Australian Law Reform Commission’s Privacy Report – Health Update
The Australian Law Reform Commission’s recently launched report on the Privacy Act 1988 (Cth), For Your Information: Australian Privacy Law and Practice (ALRC 108), highlights the heavy privacy obligations on health services providers who operate in the current privacy law framework. The report identifies future challenges for the industry with the movement towards electronic health information systems and makes various recommendations for reform of the privacy laws in order to provide a more practically workable model for the health industry.
The Current Regulatory Framework - Health Information & the Privacy (Health Information) Regulations
The ALRC notes that its general recommendation for greater national consistency in the handling of personal information is particularly compelling in the area of health information, where in jurisdictions such as NSW, Victoria and the ACT, various pieces of overlapping and inconsistent health privacy legislation apply to private sector health providers.
For example, private sector health providers in New South Wales are regulated by both the Health Privacy Principles (HPPs) in the New South Wales Health Records and Information Privacy Act, as well as theNational Privacy Principles (NPPs) contained in the Privacy Act. These privacy principles are not identical, and in certain respects, impose different standards.
This causes significant difficulties in the health industry where individuals regularly move between public and private sector health service providers, public and private sector providers operate side by side, and health information may be subject to two different sets of privacy principles at the same time.

• Extracted entries:

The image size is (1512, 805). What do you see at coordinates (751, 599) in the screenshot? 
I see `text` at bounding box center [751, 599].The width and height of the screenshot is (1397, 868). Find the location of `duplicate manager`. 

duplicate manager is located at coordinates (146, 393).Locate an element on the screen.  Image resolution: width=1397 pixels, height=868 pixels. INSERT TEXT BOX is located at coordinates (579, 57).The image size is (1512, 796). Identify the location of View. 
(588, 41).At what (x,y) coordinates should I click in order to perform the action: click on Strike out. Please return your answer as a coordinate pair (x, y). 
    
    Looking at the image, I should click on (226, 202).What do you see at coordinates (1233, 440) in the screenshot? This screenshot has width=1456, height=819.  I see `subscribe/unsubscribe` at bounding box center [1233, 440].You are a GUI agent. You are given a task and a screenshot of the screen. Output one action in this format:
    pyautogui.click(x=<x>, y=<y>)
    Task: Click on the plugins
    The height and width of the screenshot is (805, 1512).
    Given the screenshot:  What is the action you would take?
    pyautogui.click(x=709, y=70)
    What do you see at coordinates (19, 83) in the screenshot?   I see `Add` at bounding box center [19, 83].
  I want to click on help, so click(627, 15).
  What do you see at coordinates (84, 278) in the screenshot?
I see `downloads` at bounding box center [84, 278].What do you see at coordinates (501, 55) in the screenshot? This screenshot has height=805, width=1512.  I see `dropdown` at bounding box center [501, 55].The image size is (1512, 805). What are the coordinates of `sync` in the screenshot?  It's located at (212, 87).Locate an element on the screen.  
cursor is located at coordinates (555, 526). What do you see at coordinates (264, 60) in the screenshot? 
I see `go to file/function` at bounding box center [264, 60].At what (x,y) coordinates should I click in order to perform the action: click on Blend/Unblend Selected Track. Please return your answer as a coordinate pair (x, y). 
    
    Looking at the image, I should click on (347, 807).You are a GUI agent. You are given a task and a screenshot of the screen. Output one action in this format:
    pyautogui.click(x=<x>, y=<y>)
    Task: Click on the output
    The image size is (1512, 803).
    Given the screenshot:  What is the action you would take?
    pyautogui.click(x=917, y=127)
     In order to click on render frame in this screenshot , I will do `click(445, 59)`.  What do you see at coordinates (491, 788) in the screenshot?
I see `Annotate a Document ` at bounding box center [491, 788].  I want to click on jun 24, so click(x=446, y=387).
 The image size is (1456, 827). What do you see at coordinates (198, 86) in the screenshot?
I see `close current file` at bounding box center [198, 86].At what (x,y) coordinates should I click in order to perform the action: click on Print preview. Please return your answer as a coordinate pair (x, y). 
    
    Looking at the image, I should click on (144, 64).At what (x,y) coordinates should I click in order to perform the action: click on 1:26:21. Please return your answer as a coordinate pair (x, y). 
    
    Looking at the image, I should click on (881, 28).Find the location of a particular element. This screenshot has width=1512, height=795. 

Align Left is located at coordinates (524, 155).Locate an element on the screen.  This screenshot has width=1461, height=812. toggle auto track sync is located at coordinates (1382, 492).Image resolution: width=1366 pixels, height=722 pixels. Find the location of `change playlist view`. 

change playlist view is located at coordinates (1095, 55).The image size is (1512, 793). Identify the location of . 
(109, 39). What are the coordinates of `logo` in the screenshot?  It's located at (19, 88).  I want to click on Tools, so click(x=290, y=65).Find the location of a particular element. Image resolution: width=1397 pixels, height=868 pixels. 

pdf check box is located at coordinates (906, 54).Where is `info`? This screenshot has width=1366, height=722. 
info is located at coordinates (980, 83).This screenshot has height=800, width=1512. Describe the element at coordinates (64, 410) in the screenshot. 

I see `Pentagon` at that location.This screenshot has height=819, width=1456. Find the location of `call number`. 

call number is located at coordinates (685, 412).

• Short task:
Please retype the stretch of the health privacy update from "For example, private" through "the same time." word for word.

• Full solution:
For example, private sector health providers in New South Wales are regulated by both the Health Privacy Principles (HPPs) in the New South Wales Health Records and Information Privacy Act, as well as theNational Privacy Principles (NPPs) contained in the Privacy Act. These privacy principles are not identical, and in certain respects, impose different standards.
This causes significant difficulties in the health industry where individuals regularly move between public and private sector health service providers, public and private sector providers operate side by side, and health information may be subject to two different sets of privacy principles at the same time.